=== Document segment ===

I dropped the 25lbs. in a month and a half. If your wife has more weight to lose than that, it's a good way to do it. You don't HAVE to exercise, though maybe you could ask her to go for a "romantic" walk with you on nice evenings. 

You gotta be careful how you approach her, though. Weight is a touchy subject. You'd better hope you don't start losing your hair...maybe she won't like bald men.


----------



## Mrs.LonelyGal (Nov 8, 2010)

Ha! When my husband told me he wanted me to lose weight, i told him I wanted him to grow his hair back....
jokingly of course!


----------



## leq (Nov 29, 2010)

ku1980rose said:


> How is your weight? I have gained quite a bit of weight the last year or so and I am not happy with my weight. If it bothers my husband, I wouldn't know. But I do think it would help me if he would support me in losing weight. Cook healthier, not suggest eating out, drink less beer. I try to diet, but then he has junk and beer around, and I am too tempted to not go for it. Which of you does this cooking and shopping?


My weight is 75 kg. I myself work out regularly.

===

Set task 1
Answer these questions about the forum thread:
(a) How much weight did the first poster lose, and over what period?
(b) What did Mrs.LonelyGal tell her husband she wanted when he asked her to lose weight?
(c) What weight does leq report?
The forum thread and the listing that follows it are unrelated to each other.

=== Material for this task ===

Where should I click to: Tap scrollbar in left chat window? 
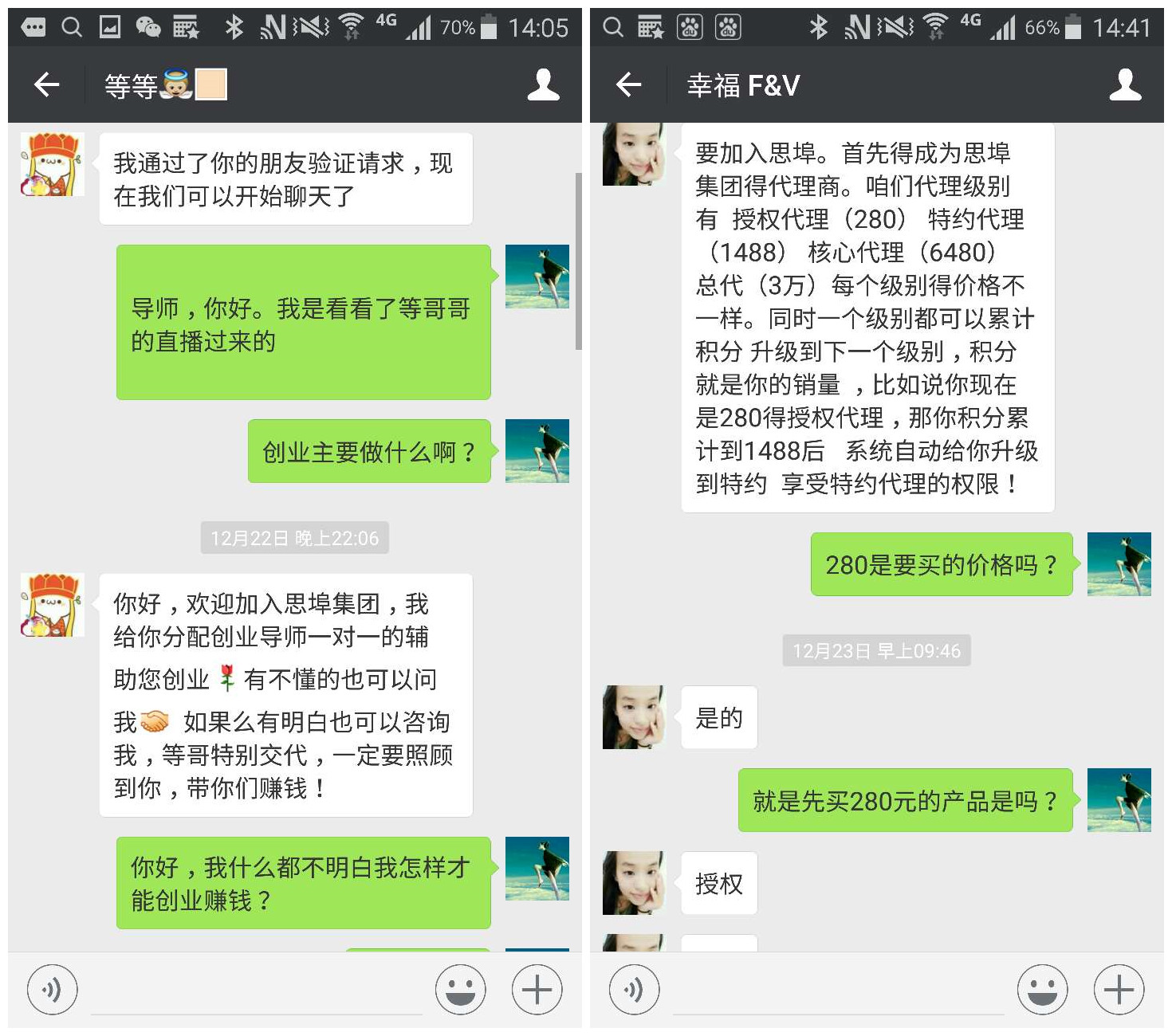(x=578, y=261)
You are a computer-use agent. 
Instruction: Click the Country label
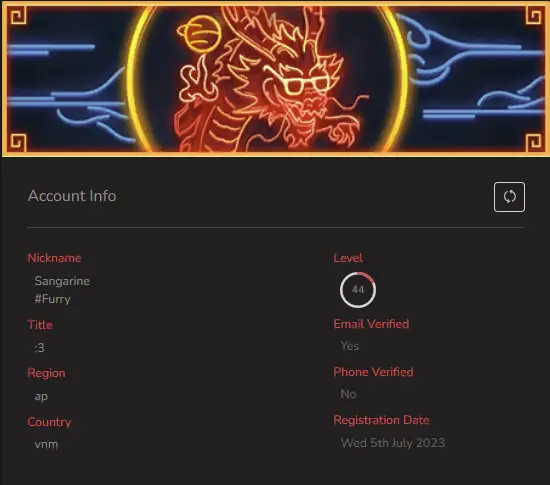pos(49,422)
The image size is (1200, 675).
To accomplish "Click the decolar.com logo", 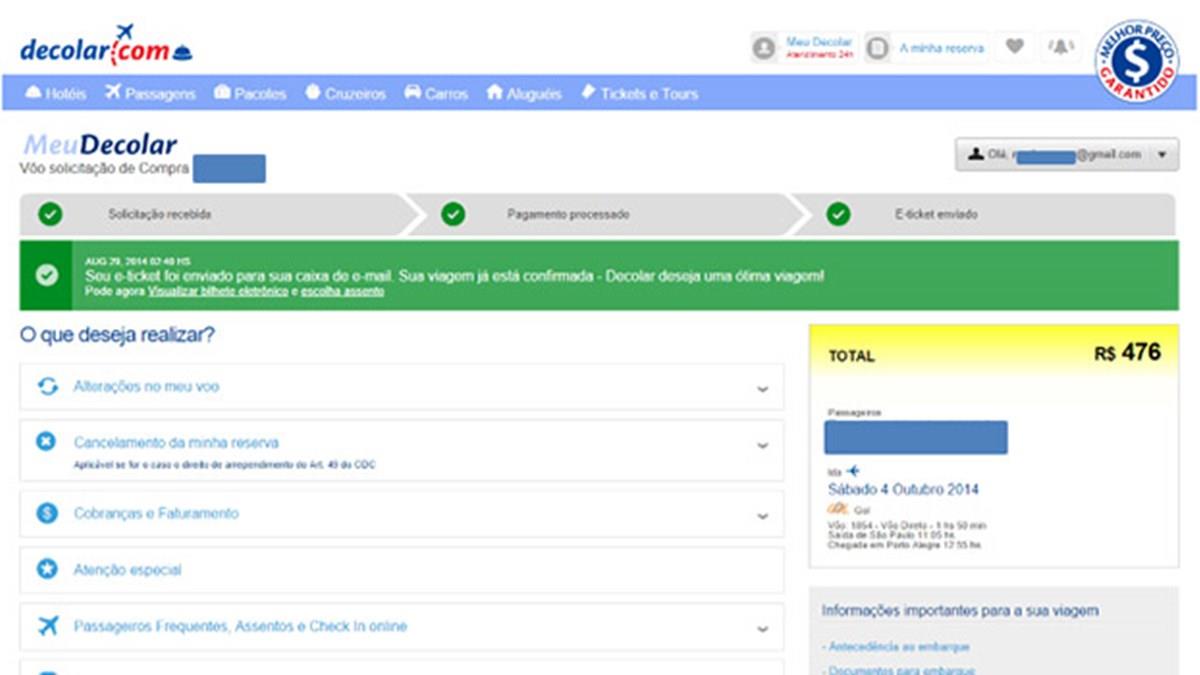I will click(105, 45).
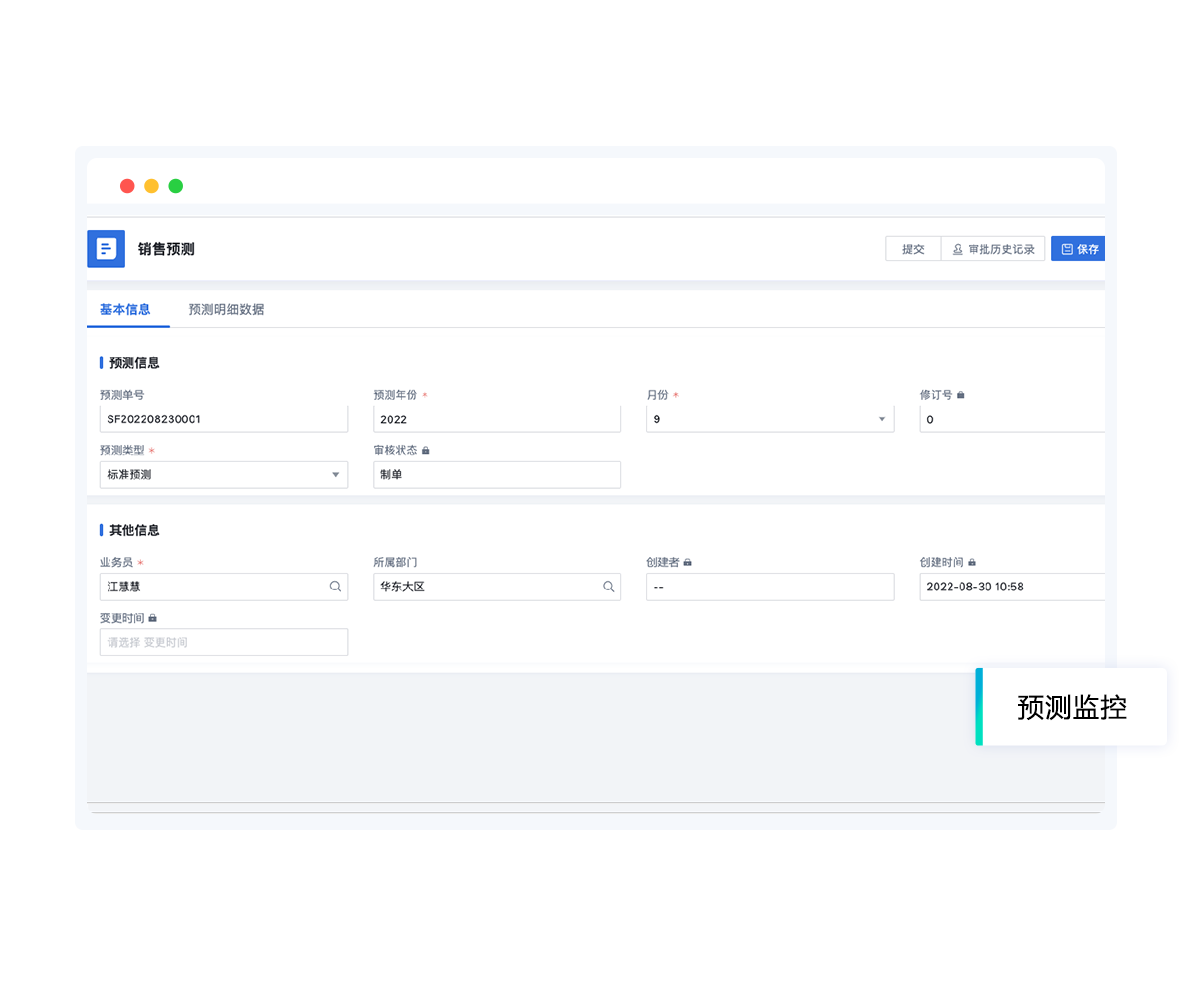
Task: Expand the 月份 dropdown arrow
Action: pyautogui.click(x=882, y=419)
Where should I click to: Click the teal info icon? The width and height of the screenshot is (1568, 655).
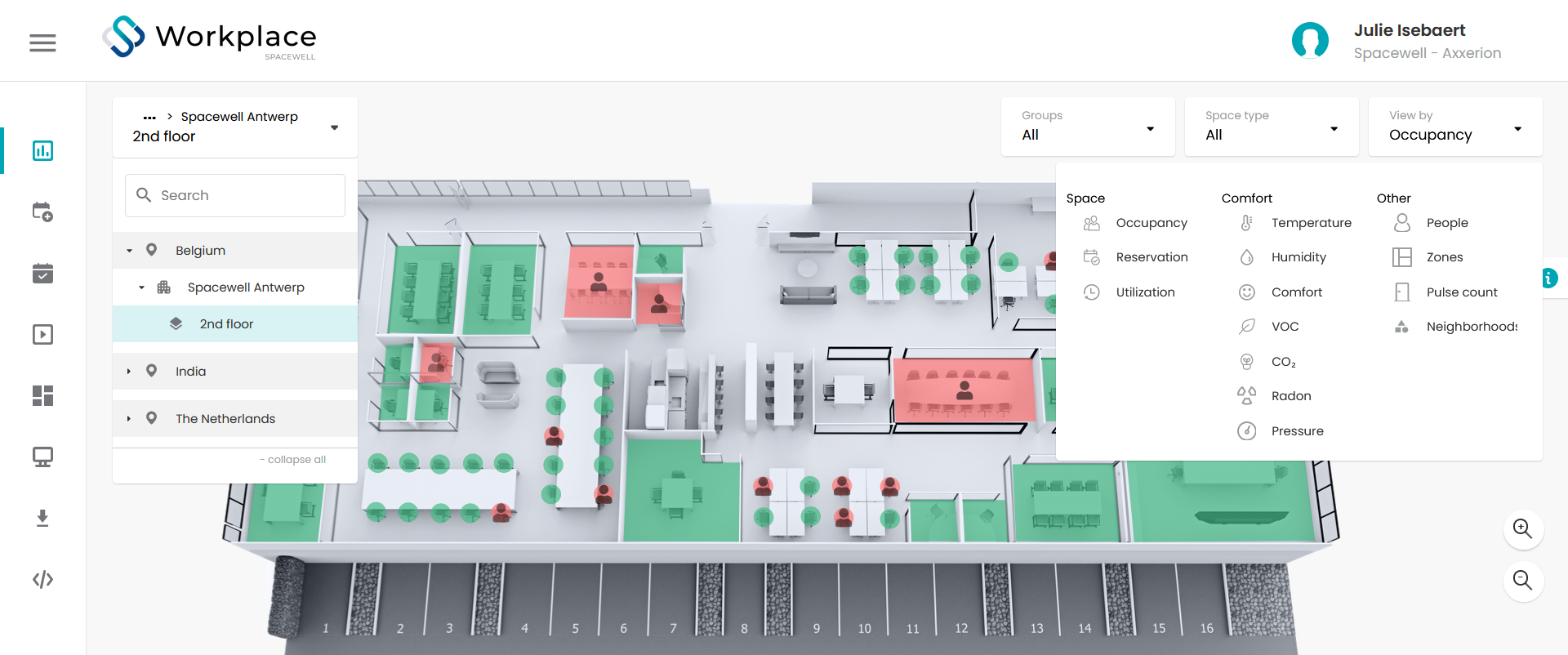[x=1548, y=278]
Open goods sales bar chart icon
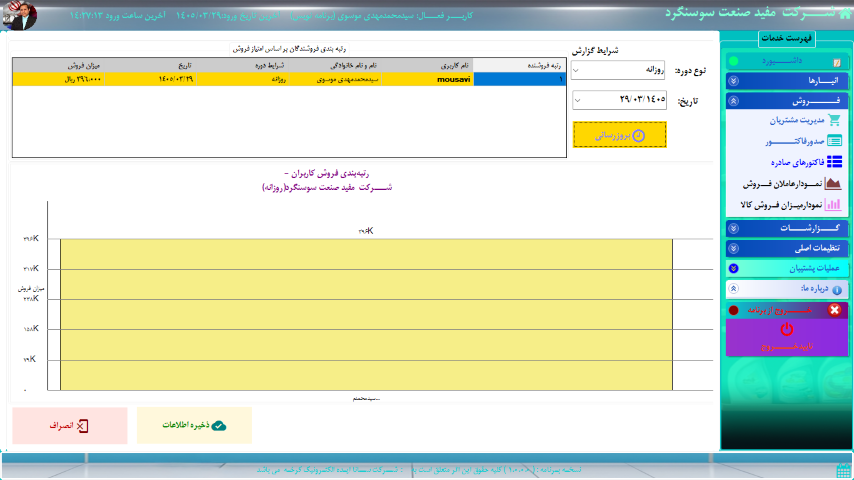The image size is (854, 480). [833, 204]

===

Set task 2
Format the part of the listing that opens with the line containing "Where should I click to: Click" and runs through the end of the listing as a JSON list of strings, one string per line and omitting blank lines. Leave the pictures out.

Expected output 1
(a) 25 lbs. in a month and a half.
(b) She wanted him to grow his hair back.
(c) 75 kg.

Expected output 2
[
  "Where should I click to: Click the teal info icon? The width and height of the screenshot is (1568, 655).",
  "[x=1548, y=278]",
  "Open goods sales bar chart icon",
  "The image size is (854, 480). [833, 204]"
]